Vice President Clinical Development & Regulatory
Presenting a unique opportunity for a Vice President of Clinical Development & Regulatory Affairs. Our client is an emerging growth, innovative pharmaceutical company focused on the development and commercialization of oral sedation and anesthesia therapeutics for medical procedures in hospital, outpatient, and in-office settings.
Responsible for the strategy, design and execution of the clinical development program, the outstanding candidate will build a department of internal and external stakeholders that meets a high standard of ethics, scientific merit, and regulatory compliance, as well as satisfy the requirements for registration, approval and post-approval commitments of all relevant products.
Key responsibilities include managing the preparation and review of relevant IND documents, clinical development plans, reports and regulatory documents. This individual will interact with regulatory agencies and assume responsibility for responding to questions from the agency as well as applying for regulatory status for Breakthrough Therapy, Orphan Drug, Fast Track and/or Priority Review applications.

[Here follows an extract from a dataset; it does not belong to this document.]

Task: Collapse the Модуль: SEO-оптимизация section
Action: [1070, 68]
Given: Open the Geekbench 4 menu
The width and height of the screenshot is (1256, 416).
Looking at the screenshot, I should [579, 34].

An MD preferably in disciplines related to anesthesia, pain management and/or sedation is sought with a minimum of 10 years of relevant experience in drug development and phased clinicals through regulatory submission of small molecules in the pharmaceutical or biotech industry.
The company is currently led by a CEO and board of entrepreneurial pharma veterans with a proven track record of founding & growing companies for exceptional value. The company possesses an entrepreneurial, collaborative culture where exceptional talent is sought and rewarded. The company offers a competitive compensation package and a highly attractive equity opportunity.